● THE RECORDS
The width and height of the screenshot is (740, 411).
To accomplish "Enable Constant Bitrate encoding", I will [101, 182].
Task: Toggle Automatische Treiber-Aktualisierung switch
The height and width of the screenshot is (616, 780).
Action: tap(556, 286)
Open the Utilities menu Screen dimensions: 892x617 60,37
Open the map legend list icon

---

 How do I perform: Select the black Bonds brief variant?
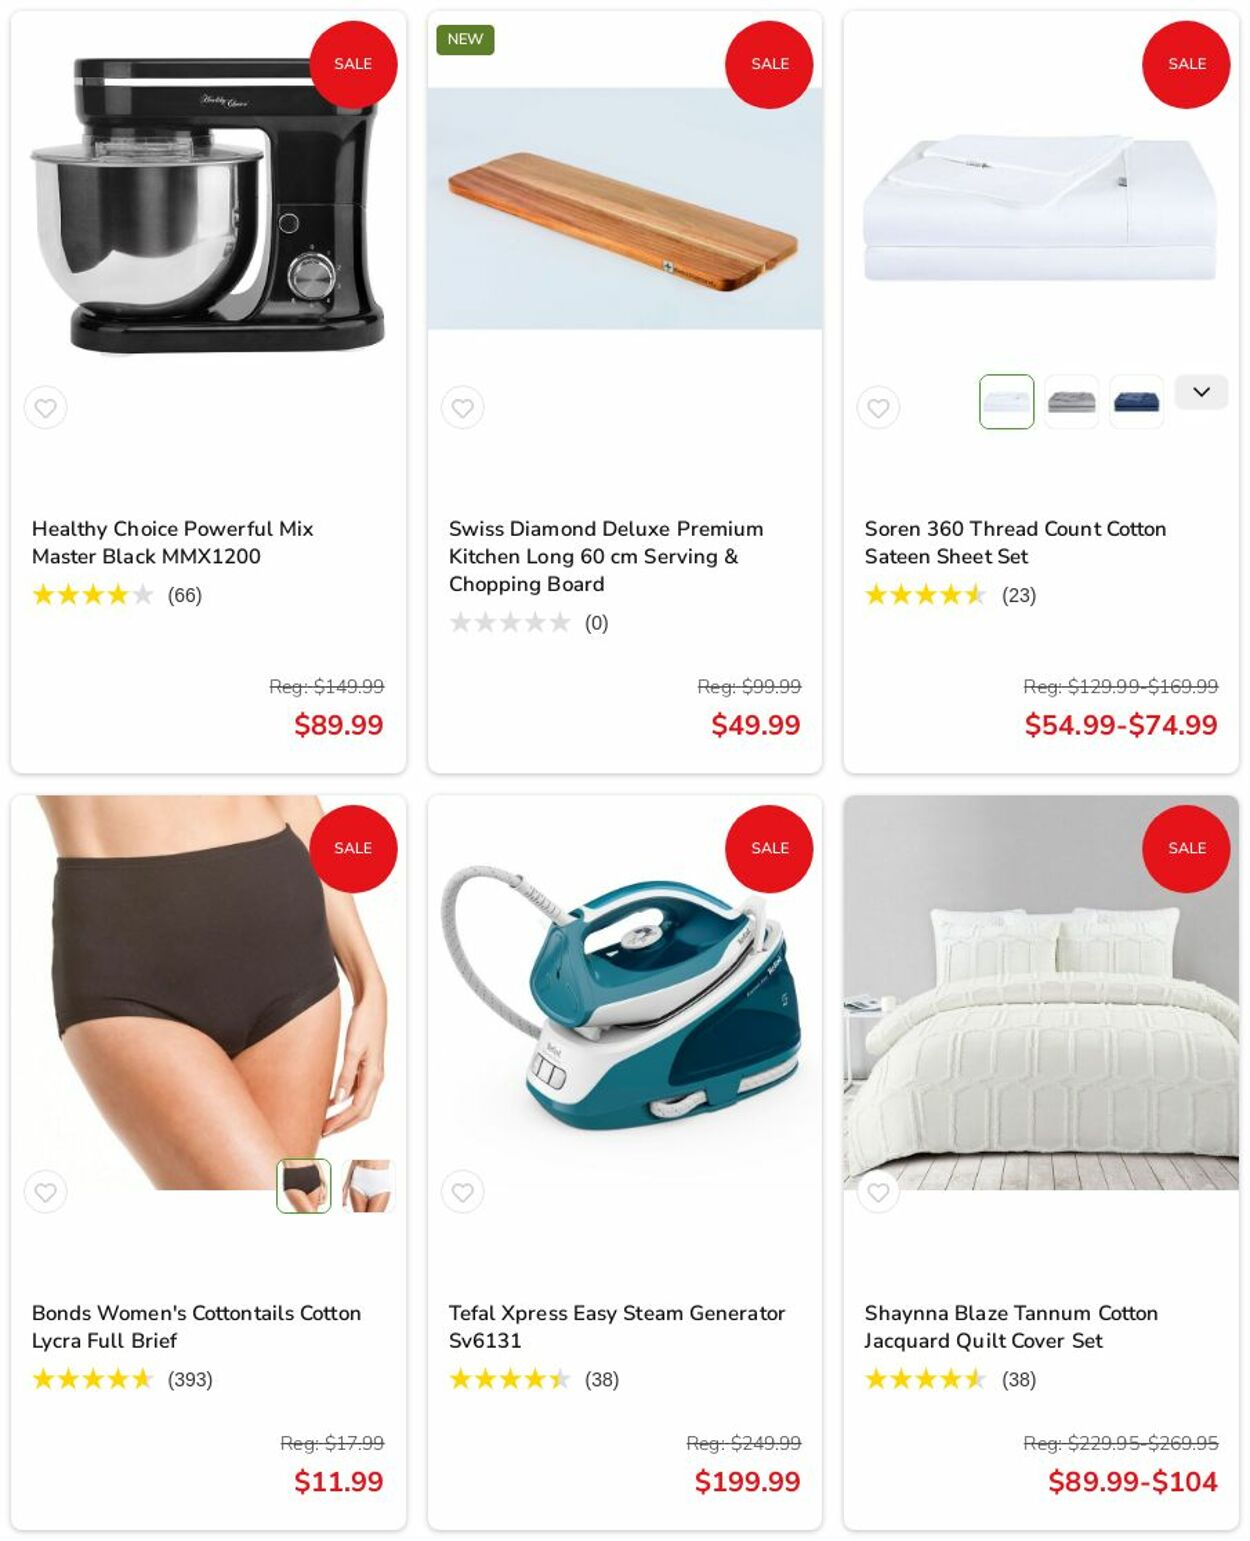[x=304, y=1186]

● WHAT TO WORK ON
For the records above, state how many lines include the string "Open", giving the number and nothing else.

● YOUR SOLUTION
2